# Michigan Flyways RC...



## sterregold (Dec 9, 2009)

....any board members going to the MFWRC test this weekend?


----------



## Maxs Mom (Mar 22, 2008)

ARE YOU?!?!?!

I actually have an agility trial this weekend, but I could try to come after my runs if it is not too late... I could bring Gabby. I so want to meet you. 

My HRC club has their test this weekend too. Hubby is working that. I will be running HRC the following weekend at Omega.


----------



## Megora (Jun 7, 2010)

Is it at Omega? 

I've been wanting to go watch a hunt test, especially to see if Jacks can handle the sounds of guns going off but felt funny about just going...


----------



## sterregold (Dec 9, 2009)

I am going to be there--I better be, as I am judging SH on Saturday and JH on Sunday with Ann Heilbrun! I am going to have Bonnie, Breeze, and Winter along with me as setup/pickup dogs. Smaller entries than I had last August, I think because it has been such a cold wet spring, and people have just not had their junior and senior dogs in the water enough. It will be much less stressful not judging with having to keep getting through 40 dogs in mind!
It is at Omega. Spectators are welcome, just note that non-entered dogs cannot be anywhere near the line so as not to interfere with the running dogs.


----------



## Maxs Mom (Mar 22, 2008)

No promises... but I will try to come. I know about non entered dogs.  She can wait in the car until you can come see Gabby! 

I don't know how big the trial is, it is in Toledo, I have to take my dog and my friend back home.... 

Ann is in my HRC club, I have had the opportunity to meet her there. She seems really nice too. I think she is in Marshbanks too... I just have not participated in too many Marshbanks things.. yet to know all the club members. I met Ann last year at the HRC test.


----------



## Golden Gibby (Jan 8, 2011)

We'll be there on Sunday running in the junior. Looking forward to meeting you.


----------



## sterregold (Dec 9, 2009)

Well, we had fun and saw some excellent dog work. Some of the dogs that did not get through were oh so close! Just a little more work and they will be ready to get those ribbons!

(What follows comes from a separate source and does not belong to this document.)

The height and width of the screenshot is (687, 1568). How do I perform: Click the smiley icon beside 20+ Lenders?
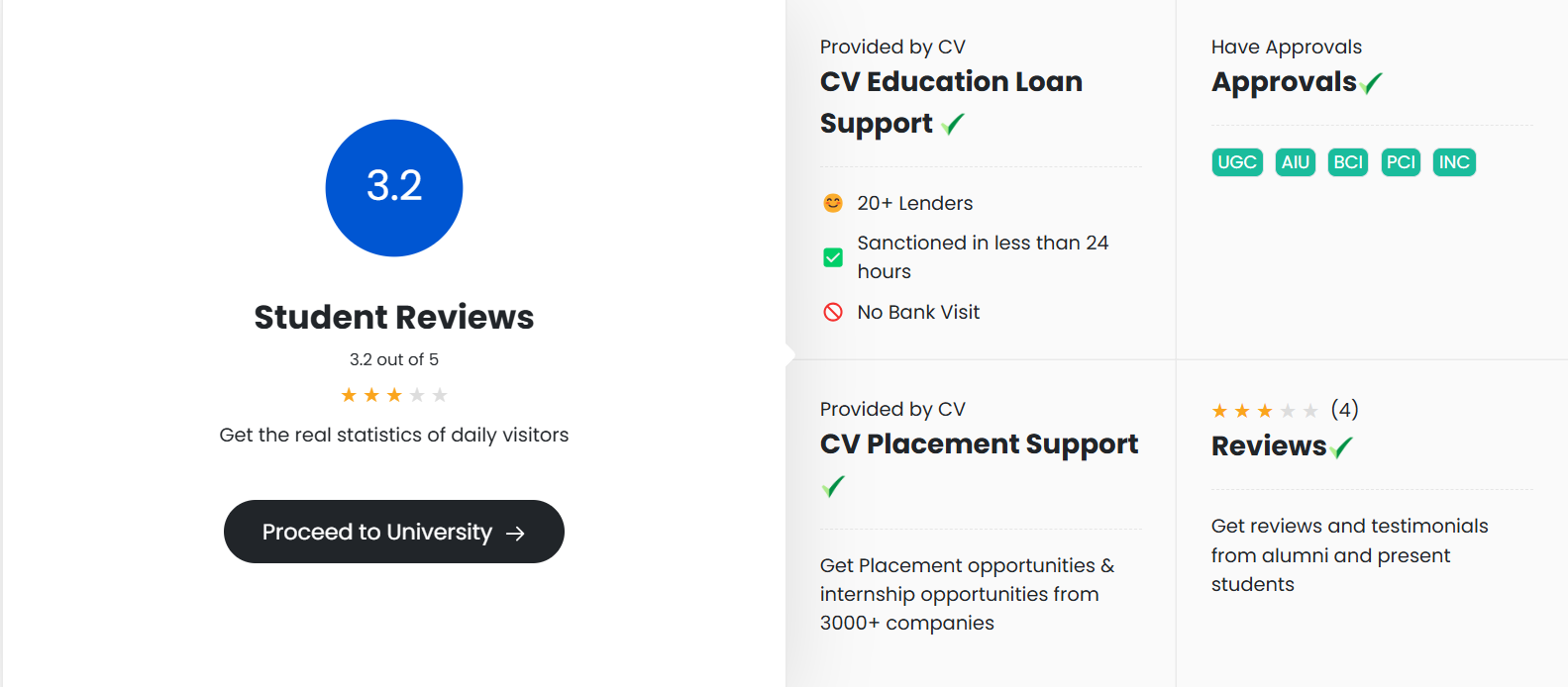833,203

Winter got to do some setup on Friday after I finally got there--US Customs decided I got the random inspection! Saturday Breeze got to be pickup dog when se setup on water and for the couple of dogs who could not come up with the memory bird. On Sunday, little Bonnie was setup dog, so she had fun retrieving ducks from the water for the first time, and she learned to be brave about grass and sticks in the water.


----------



## Maxs Mom (Mar 22, 2008)

Sorry I didn't make it... :no: The agility trial on Saturday did not get out until 5 PM....it was HUGE. They also did the run order weird. We were the top 12 dogs in standard, then the bottom in jumpers (over 70 dogs) My friend was the 70th dog in the ring (of the 20" group), I went a few dogs after her, made for a LONG day. Hot too, the air was not working in my opinion. 

I am glad the rain held off for the tests both days. I say plural, as our HRC club had their test this weekend too. 

I had a friend pass SH on Sat, I think my trainer had MH passes (Art forgot what she said :doh: men) and I need to email my other friend and see how she did in MH.


----------



## sterregold (Dec 9, 2009)

Would that be Jan and Keeper? They did great work--we set a challenging test, and they did it well.


----------



## Maxs Mom (Mar 22, 2008)

Yup Jan and Keeper!!! 

The others mentioned would be Lab people.. you may or may not know them. I like Keeper. She is a goofy girl on the agility course. Fun dog to watch run. I would like to see her in the field some time.


----------



## sterregold (Dec 9, 2009)

I think Jan is well and truly hooked now--and maybe regretting going to agility on Sunday!

I will be in MI again at some point this summer--maybe for Fort Detroit, and certainly for Marshbanks. In the meantime I am planning to go to Cuyahoga in Ohio in June. Just made my hotel reso!


----------



## sterregold (Dec 9, 2009)

Golden Gibby said:


> We'll be there on Sunday running in the junior. Looking forward to meeting you.


 
It was nice to meet you and Gibbs--very like my Butch at a year!! He is a handsome boy, and he wants to do this, so keep working with him!!


----------